Pele, Zico, Ronaldo and Ronaldinho. There has been a plethora of Brazilians to have scaled the heights of world football, not only being considered the best of their era, but up there with the greatest of all time. However, England has not played host to anywhere near enough of the greatest players from across South America. Would the Premier League clubs benefit from setting up increased affiliations with other sides from across the Atlantic Ocean in order to discover some of the greatest talents to ever play the game?
Manchester United first spotted twins Fabio and Rafael da Silva from Fluminense when they were just 15-year-olds and a deal, along with a long-term partnership between the two clubs, for the two players was eventually agreed. However with the law dictating that any footballer under the age of 18 cannot move to a foreign team the duo faced a year at the Brazilian club before they could leave. It is thus understandable why the Rio de Janeiro giants did not offer either player a chance in the first team.
Although the Red Devils were hugely frustrated at this there was nothing they could do. In order to avoid such a situation arising again United set up an affiliation with Desportivo Brasil, a club based just outside the city of Sao Paulo. The club is owned by sports marketing agency Traffic, the organisation that until recently was paying a 75 per cent of Ronaldinho’s immense wage at Flamengo.
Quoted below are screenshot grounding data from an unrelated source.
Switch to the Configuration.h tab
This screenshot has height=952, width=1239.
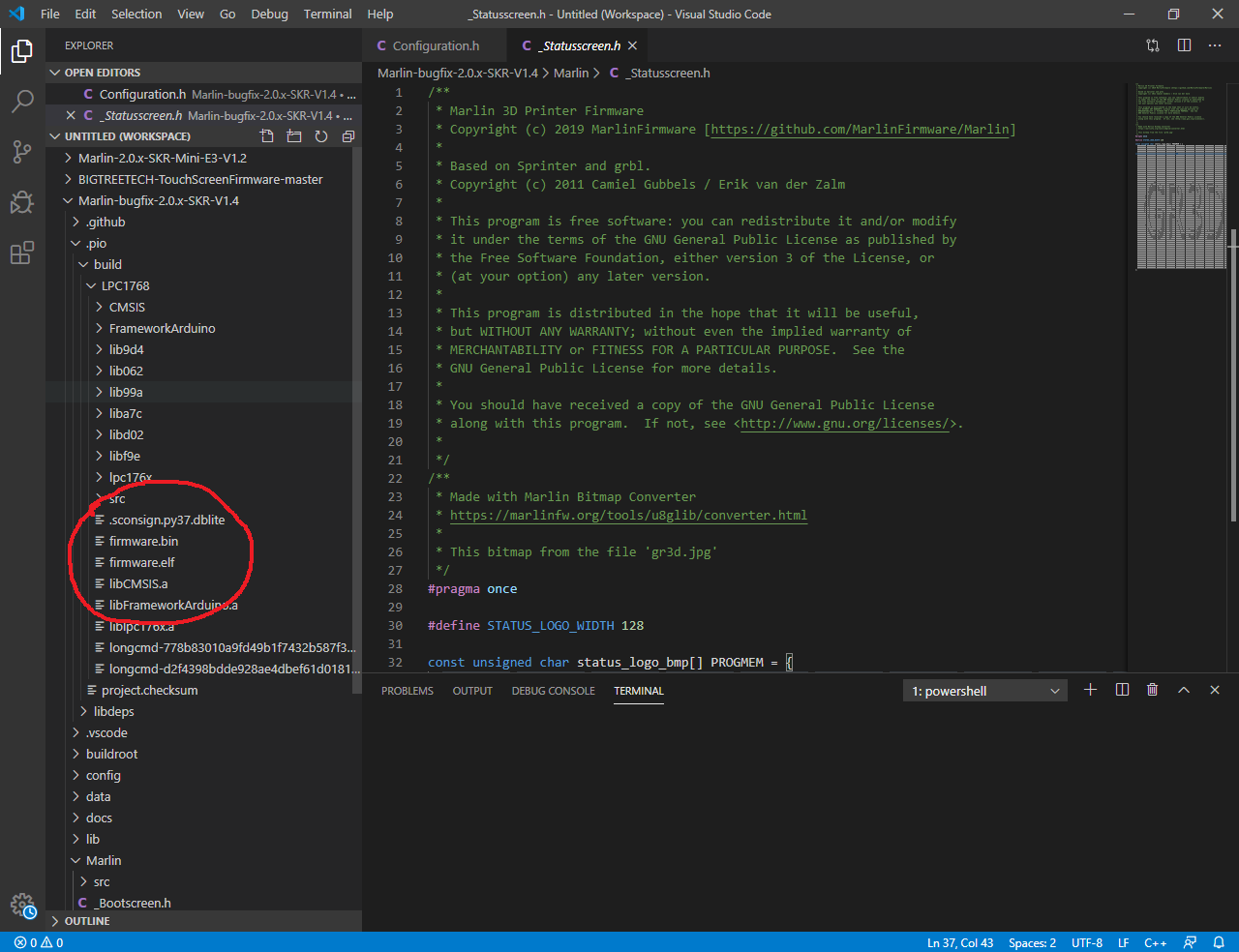tap(435, 45)
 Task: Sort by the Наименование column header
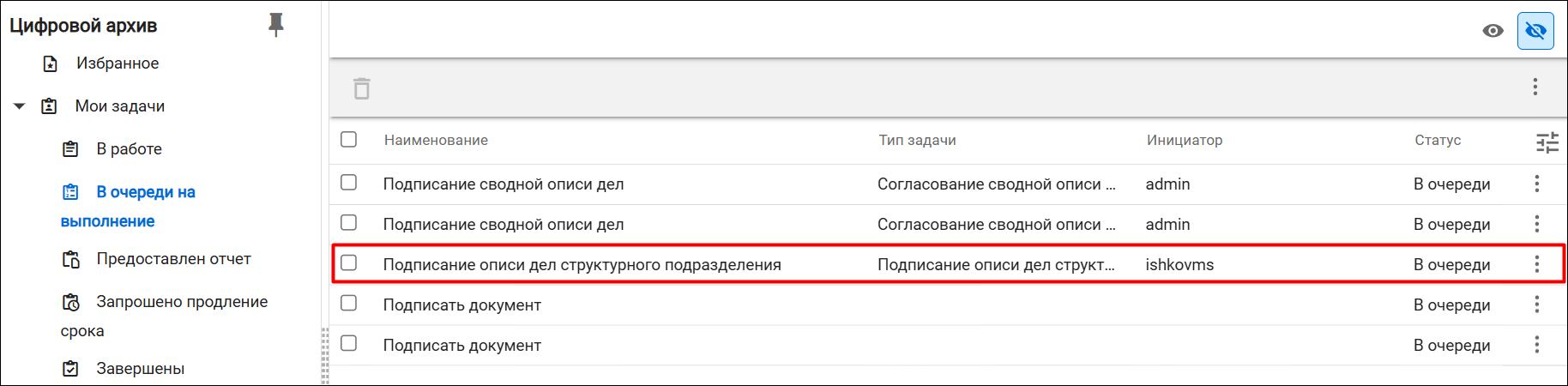[436, 140]
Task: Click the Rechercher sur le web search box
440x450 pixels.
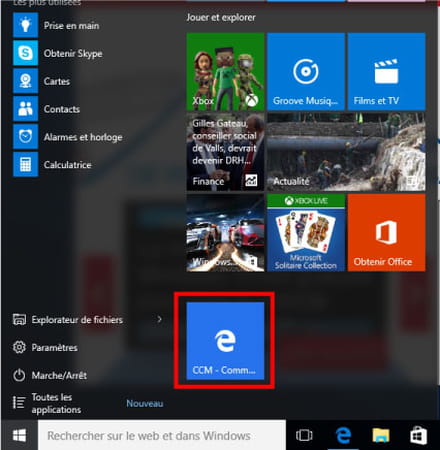Action: [x=162, y=435]
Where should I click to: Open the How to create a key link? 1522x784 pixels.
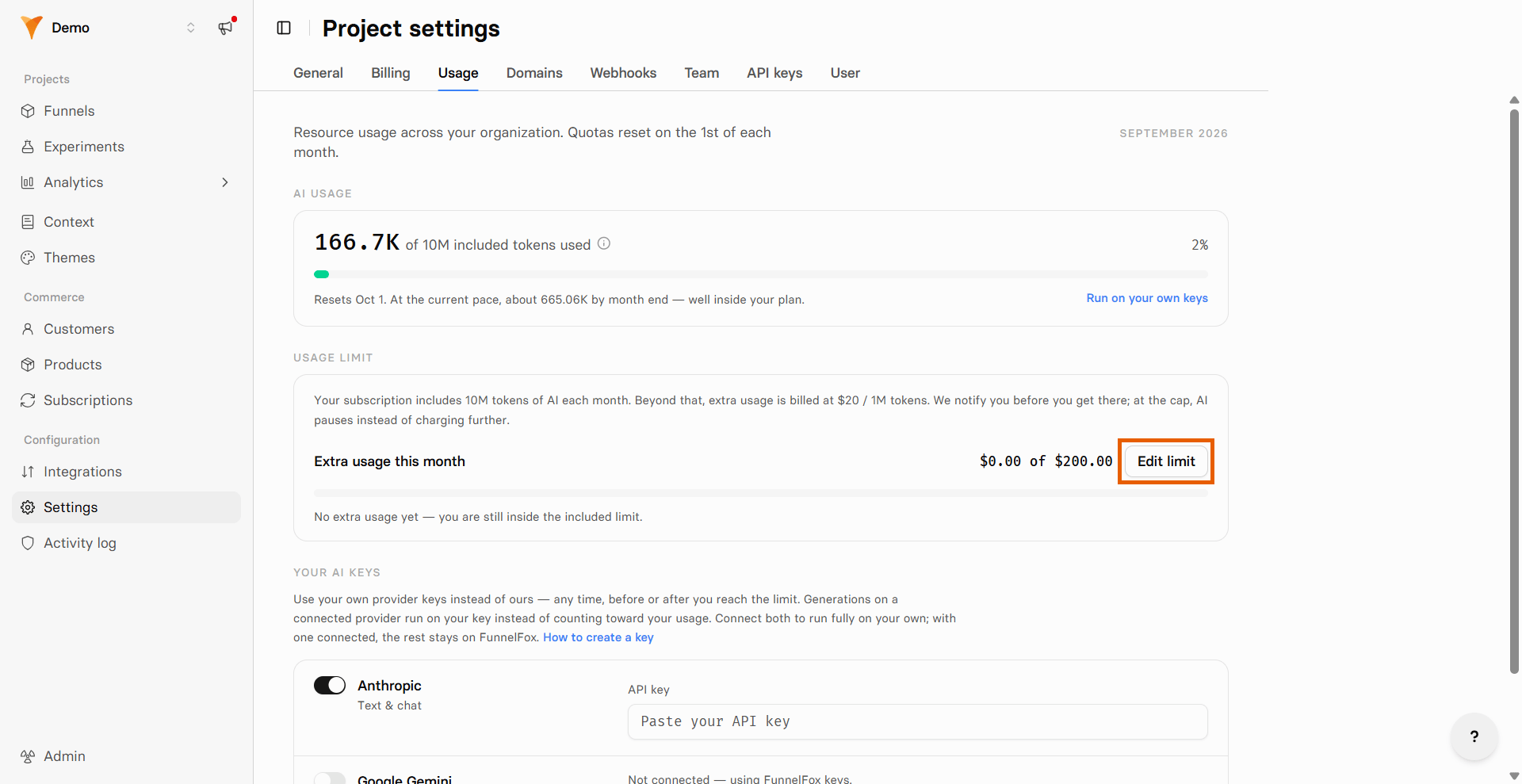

Desportivo however are not your typical team as they solely operate within the Brazilian youth leagues. This is exploited by United who will scout a young player that they are interested in Brazil and Traffic will bring them to Desportivo. Their focus on youth development comes into its own as they aim to nurture the talent with the aim of securing a move to Manchester. United can therefore purchase raw Brazilian talent earlier, and start cultivating it from a much younger age.
The benefit for Traffic comes in the fact that all players at Desportivo are owned by the agency. Effectively, United operate as their scouts. If the Red Devils decide not to buy a player, he remains the property of Traffic, if they do then the company receive a fee.
Tottenham Hotspur are another club who have an affiliation with a team in Brazil. Their link that gives them the first option on all of the academy products of Internacional was the driving force behind the purchase of Sandro . The 23-year-old has gone on to become a fixture in the first team for the London side despite a slow start.
But it is an affiliation they have not fully utilised. Other fantastic talents including Leandro Damiao and Oscar have emerged at the Porto Alegre club yet Spurs have failed to bring either to England. They have left it too late for Damiao and now face an inflated transfer fee due to interest being shown in him.
Stringent immigration laws in the UK make it hard to get a work permit for young players outside of the European Union. Unless they can be classed as a ‘special talent’ the young players are frequently loaned to a team elsewhere in the EU, in the case of Manchester United they may go to Twente in Netherlands.
The wealth of talent in South America is relatively untapped by Premier League clubs. Some of the greatest players in the world have emerged from the other side of the Atlantic yet a disappointing number have featured in England. Clubs that fail to compete for big name signings such as Everton, Newcastle United and Fulham could all be well served by expanding their network of affiliates and trying to uncover potential gems before the big clubs.
Not every player would succeed, but there are also potential benefits in the resale value. It could only take unearthing a few impressive talents to return the expenditure of the investment. This could also help provide a boost to the parent clubs financial standing and ultimately move them on to greater things.
Of course everything comes with a risk. Not all players will be worthy of a place in the Premier League, something displayed by the failure of any Desportivo Brasil player to break into the first team at Manchester United. But creating a link with a club and inviting their players to train provides an advantage in the transfer market as a player will already have a relationship with the club.
The expense on the logistics of implementation may be costly at first but it is an investment that offers huge potential returns. With many English clubs struggling to produce impressive youngsters and frequently paying over the odds for more established players in the European game, casting an eye towards South America may well be the best way forward.